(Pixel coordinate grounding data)
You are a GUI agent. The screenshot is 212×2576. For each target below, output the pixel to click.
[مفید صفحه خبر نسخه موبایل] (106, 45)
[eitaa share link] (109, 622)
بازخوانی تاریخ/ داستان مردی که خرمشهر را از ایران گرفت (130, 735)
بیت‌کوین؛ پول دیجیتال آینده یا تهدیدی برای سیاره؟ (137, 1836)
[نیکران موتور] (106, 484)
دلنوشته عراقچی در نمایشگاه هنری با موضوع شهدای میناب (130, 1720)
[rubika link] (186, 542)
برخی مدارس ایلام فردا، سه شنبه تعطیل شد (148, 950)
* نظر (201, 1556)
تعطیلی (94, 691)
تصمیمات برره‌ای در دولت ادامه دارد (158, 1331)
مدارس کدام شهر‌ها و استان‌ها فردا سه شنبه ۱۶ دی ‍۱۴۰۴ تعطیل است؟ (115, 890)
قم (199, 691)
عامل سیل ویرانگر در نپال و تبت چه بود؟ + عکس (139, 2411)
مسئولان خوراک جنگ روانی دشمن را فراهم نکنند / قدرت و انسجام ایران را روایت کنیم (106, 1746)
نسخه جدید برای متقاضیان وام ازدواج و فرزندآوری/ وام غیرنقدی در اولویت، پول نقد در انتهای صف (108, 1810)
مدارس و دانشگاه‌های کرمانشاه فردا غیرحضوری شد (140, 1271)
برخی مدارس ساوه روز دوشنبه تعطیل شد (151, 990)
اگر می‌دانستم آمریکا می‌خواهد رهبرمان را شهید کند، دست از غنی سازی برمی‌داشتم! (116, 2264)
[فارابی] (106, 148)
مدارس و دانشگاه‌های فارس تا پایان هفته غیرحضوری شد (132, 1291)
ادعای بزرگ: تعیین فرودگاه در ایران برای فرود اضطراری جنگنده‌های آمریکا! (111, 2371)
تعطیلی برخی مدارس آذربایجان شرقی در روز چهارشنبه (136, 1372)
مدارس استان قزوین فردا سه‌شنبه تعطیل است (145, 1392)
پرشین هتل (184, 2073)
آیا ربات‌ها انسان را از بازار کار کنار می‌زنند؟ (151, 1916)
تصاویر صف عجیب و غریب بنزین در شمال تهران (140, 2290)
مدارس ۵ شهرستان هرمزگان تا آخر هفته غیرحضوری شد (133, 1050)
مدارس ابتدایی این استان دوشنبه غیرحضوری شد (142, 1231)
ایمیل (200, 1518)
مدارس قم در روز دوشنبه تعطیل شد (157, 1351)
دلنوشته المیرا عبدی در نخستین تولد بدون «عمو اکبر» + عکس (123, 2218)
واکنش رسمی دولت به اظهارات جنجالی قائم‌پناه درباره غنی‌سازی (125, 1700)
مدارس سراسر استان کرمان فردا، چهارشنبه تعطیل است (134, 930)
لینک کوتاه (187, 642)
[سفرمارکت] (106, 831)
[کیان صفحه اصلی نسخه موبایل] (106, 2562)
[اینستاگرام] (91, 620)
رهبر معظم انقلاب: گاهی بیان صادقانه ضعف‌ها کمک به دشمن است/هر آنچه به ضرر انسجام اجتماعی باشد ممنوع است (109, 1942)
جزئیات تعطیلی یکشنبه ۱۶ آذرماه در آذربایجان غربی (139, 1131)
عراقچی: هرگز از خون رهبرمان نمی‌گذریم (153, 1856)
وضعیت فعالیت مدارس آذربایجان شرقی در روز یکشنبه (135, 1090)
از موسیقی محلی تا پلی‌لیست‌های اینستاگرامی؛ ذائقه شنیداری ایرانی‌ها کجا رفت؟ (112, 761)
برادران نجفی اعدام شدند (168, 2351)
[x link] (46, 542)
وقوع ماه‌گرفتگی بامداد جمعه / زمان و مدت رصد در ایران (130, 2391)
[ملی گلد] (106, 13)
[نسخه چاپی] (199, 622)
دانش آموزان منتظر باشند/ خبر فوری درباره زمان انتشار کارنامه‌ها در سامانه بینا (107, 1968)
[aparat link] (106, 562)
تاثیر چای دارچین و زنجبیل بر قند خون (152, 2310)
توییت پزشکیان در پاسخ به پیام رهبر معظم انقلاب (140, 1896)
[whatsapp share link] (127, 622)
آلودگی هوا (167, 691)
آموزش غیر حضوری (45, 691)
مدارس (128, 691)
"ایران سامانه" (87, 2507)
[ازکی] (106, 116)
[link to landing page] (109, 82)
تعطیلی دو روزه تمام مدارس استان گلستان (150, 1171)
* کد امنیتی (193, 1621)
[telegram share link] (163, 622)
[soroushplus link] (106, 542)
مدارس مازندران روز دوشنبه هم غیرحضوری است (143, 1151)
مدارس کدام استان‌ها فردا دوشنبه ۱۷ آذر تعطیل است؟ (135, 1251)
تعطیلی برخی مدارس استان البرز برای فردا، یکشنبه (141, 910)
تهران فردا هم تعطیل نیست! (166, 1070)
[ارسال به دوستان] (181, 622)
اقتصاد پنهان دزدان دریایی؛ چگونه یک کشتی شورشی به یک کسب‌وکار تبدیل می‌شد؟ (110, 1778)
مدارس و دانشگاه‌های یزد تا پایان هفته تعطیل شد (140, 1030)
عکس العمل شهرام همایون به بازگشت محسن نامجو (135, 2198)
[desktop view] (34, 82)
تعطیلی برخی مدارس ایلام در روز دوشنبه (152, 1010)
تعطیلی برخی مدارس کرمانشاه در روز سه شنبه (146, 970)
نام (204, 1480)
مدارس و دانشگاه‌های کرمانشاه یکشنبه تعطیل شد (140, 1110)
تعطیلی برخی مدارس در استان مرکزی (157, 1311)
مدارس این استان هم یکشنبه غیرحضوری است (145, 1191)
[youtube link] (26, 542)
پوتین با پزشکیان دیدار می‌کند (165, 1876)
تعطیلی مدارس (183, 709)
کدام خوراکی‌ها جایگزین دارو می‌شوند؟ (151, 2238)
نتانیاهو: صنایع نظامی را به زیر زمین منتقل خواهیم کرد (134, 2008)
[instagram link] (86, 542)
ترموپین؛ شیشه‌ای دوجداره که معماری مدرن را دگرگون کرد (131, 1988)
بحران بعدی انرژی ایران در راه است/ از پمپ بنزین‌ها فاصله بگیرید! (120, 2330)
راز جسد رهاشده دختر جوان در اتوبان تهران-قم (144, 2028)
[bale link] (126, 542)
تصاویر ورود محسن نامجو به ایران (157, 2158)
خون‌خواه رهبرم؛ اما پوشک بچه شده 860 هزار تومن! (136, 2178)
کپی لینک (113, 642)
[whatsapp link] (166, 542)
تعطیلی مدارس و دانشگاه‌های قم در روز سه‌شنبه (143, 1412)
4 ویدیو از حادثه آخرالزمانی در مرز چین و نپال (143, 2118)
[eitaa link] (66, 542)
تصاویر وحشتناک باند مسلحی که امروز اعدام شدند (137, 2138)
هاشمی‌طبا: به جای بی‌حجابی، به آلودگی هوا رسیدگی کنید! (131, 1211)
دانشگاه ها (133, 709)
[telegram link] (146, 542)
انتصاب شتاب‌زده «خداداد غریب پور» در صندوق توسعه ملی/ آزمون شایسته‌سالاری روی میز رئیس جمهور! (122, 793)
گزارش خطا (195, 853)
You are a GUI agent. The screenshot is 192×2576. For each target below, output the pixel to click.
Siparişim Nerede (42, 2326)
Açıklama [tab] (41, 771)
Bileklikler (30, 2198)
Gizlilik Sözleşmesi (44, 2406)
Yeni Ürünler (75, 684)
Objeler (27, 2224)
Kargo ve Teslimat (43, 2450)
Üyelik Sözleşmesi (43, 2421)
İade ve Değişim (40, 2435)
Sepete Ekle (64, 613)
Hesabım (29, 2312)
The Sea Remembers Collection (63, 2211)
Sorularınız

What you will do =>
All that is needed is the exact run of lines above from the line containing "تصاویر وحشتناک باند" through the line containing "گزارش خطا (195, 853)", both of them included.

Answer to this task =>
تصاویر وحشتناک باند مسلحی که امروز اعدام شدند (137, 2138)
هاشمی‌طبا: به جای بی‌حجابی، به آلودگی هوا رسیدگی کنید! (131, 1211)
دانشگاه ها (133, 709)
[telegram link] (146, 542)
انتصاب شتاب‌زده «خداداد غریب پور» در صندوق توسعه ملی/ آزمون شایسته‌سالاری روی میز رئیس جمهور! (122, 793)
گزارش خطا (195, 853)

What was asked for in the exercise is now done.